▶ [What the task requires]: Working from the top of the records below, reproduce each line exactly, ending once you have written the line containing "Click 'Sent from".

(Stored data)
--- --- ---

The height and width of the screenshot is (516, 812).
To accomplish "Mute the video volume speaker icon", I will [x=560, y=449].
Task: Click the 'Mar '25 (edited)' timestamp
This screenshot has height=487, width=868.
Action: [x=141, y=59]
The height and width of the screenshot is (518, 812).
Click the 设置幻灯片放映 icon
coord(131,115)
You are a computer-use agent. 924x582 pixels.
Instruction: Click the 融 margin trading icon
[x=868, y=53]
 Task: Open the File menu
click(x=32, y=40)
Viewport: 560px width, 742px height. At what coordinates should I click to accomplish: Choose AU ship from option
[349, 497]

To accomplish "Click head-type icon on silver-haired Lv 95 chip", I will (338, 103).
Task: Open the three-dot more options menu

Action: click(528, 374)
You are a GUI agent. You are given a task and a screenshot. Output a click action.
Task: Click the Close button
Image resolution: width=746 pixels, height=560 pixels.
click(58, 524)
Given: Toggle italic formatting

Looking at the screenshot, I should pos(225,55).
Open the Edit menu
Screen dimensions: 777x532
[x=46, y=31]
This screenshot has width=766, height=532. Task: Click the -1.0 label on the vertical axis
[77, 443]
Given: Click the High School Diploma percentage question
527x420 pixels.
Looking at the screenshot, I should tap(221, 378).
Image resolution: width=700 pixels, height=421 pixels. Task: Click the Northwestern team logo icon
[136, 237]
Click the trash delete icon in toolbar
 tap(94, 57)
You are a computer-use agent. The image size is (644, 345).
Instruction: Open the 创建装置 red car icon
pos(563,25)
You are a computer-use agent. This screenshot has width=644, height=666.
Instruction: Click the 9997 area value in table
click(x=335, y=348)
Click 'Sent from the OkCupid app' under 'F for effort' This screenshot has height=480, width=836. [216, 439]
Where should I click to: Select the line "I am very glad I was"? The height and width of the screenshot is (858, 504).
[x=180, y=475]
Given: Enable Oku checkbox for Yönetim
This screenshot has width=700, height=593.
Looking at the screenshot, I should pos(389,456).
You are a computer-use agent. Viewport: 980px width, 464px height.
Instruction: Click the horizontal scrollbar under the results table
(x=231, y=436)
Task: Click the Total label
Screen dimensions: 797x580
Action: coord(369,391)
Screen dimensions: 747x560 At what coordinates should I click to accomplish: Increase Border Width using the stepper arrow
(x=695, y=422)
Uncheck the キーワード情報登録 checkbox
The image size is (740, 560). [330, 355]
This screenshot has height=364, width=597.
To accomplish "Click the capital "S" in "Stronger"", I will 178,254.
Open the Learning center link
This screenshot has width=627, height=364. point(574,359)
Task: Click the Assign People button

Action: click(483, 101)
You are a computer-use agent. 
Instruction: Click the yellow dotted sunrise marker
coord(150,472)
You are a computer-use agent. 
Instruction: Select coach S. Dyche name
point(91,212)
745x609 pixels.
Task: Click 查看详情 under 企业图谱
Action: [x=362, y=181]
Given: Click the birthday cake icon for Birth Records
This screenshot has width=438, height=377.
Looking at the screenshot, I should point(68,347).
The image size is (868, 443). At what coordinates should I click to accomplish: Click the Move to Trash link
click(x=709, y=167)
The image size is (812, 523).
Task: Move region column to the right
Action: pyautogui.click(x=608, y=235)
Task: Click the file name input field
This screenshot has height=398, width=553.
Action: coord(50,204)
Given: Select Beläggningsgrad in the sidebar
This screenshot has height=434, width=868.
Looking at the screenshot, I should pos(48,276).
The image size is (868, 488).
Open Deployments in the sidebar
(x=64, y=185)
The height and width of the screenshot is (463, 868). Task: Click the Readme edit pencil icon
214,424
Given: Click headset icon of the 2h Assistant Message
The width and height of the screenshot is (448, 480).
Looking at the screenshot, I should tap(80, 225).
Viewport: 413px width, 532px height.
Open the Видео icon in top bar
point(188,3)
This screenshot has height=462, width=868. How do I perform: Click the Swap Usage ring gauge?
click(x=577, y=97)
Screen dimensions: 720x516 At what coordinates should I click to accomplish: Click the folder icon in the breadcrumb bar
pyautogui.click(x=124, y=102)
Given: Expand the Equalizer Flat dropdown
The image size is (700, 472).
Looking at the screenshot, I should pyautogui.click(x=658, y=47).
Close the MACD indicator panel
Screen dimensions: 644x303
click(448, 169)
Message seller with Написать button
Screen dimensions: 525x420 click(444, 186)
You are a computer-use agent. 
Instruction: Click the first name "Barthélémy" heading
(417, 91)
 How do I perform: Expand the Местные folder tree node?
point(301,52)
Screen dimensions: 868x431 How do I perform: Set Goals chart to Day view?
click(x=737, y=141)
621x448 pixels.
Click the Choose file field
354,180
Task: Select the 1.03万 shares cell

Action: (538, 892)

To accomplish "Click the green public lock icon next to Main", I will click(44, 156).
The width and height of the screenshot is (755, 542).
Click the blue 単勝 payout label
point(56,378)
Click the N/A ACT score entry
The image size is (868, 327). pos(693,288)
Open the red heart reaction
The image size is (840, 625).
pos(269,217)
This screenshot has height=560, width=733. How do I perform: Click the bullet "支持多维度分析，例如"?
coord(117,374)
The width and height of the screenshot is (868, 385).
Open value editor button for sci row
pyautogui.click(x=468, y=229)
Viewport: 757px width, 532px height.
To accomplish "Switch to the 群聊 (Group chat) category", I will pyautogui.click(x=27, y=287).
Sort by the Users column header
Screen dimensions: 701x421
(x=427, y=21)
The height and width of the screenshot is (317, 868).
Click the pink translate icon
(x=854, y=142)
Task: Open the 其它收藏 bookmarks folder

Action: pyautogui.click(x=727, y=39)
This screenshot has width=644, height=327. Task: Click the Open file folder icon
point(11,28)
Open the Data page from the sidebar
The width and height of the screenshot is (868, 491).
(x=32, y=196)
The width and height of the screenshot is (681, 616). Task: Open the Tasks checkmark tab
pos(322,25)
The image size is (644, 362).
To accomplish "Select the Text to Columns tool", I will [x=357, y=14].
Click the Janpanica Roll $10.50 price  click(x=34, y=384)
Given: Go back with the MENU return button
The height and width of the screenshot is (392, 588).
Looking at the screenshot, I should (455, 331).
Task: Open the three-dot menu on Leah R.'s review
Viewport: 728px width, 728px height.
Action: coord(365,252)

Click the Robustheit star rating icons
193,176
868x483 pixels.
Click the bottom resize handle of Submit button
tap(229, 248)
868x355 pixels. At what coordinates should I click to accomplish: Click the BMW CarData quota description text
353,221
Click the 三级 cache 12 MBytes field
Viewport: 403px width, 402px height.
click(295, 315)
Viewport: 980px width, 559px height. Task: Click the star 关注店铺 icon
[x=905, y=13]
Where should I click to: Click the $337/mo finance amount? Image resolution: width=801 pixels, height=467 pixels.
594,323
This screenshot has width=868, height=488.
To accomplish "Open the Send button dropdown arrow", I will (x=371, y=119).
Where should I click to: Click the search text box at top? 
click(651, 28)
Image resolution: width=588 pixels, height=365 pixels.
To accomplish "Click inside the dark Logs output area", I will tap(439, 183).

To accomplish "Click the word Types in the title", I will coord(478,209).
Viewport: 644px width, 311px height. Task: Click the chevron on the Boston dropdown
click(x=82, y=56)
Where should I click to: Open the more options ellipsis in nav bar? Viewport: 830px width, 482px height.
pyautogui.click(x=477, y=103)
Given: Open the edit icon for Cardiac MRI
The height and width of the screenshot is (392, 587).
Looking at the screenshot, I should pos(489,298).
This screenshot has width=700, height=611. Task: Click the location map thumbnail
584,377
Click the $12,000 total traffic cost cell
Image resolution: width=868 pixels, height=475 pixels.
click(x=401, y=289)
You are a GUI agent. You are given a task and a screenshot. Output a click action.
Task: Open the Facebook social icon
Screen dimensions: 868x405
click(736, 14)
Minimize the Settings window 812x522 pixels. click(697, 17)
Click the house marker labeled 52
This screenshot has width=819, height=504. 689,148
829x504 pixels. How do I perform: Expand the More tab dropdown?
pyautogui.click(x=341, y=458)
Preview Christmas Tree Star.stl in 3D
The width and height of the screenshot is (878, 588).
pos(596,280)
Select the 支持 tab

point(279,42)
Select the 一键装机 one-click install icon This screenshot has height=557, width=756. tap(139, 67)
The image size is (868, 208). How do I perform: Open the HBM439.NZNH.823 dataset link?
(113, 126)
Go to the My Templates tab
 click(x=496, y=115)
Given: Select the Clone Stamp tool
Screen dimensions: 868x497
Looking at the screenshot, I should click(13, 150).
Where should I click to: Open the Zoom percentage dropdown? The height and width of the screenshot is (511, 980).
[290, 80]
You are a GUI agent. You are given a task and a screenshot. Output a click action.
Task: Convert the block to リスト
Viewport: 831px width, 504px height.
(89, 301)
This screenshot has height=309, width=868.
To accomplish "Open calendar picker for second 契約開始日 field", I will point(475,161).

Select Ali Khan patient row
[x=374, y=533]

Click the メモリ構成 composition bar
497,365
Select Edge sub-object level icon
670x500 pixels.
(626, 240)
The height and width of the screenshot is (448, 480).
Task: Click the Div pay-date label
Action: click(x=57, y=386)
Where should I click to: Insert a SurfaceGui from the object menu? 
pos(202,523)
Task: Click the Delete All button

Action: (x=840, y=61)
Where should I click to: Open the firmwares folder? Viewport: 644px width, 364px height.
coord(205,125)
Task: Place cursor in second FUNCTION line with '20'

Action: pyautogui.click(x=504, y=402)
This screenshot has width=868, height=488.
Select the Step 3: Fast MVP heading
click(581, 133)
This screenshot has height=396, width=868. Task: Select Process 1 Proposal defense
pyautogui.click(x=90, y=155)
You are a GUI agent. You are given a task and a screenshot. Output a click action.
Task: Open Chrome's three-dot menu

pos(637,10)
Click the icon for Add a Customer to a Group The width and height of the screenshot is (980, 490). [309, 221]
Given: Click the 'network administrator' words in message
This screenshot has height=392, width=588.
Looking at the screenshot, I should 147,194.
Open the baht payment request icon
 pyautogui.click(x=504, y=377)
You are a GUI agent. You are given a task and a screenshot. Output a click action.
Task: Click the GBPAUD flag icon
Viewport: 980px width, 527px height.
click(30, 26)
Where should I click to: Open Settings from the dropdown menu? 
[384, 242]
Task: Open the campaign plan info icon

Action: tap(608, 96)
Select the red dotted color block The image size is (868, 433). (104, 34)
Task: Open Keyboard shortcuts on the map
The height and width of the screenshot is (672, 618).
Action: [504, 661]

--- --- ---

▶ [Output of the exercise]:
The height and width of the screenshot is (516, 812).
To accomplish "Mute the video volume speaker icon", I will [x=560, y=449].
Task: Click the 'Mar '25 (edited)' timestamp
This screenshot has height=487, width=868.
Action: [x=141, y=59]
The height and width of the screenshot is (518, 812).
Click the 设置幻灯片放映 icon
coord(131,115)
You are a computer-use agent. 924x582 pixels.
Instruction: Click the 融 margin trading icon
[x=868, y=53]
 Task: Open the File menu
click(x=32, y=40)
Viewport: 560px width, 742px height. At what coordinates should I click to accomplish: Choose AU ship from option
[349, 497]

To accomplish "Click head-type icon on silver-haired Lv 95 chip", I will (338, 103).
Task: Open the three-dot more options menu

Action: click(528, 374)
You are a GUI agent. You are given a task and a screenshot. Output a click action.
Task: Click the Close button
Image resolution: width=746 pixels, height=560 pixels.
click(58, 524)
Given: Toggle italic formatting

Looking at the screenshot, I should pos(225,55).
Open the Edit menu
Screen dimensions: 777x532
[x=46, y=31]
This screenshot has width=766, height=532. Task: Click the -1.0 label on the vertical axis
[77, 443]
Given: Click the High School Diploma percentage question
527x420 pixels.
Looking at the screenshot, I should tap(221, 378).
Image resolution: width=700 pixels, height=421 pixels. Task: Click the Northwestern team logo icon
[136, 237]
Click the trash delete icon in toolbar
 tap(94, 57)
You are a computer-use agent. The image size is (644, 345).
Instruction: Open the 创建装置 red car icon
pos(563,25)
You are a computer-use agent. This screenshot has width=644, height=666.
Instruction: Click the 9997 area value in table
click(x=335, y=348)
Click 'Sent from the OkCupid app' under 'F for effort' This screenshot has height=480, width=836. [216, 439]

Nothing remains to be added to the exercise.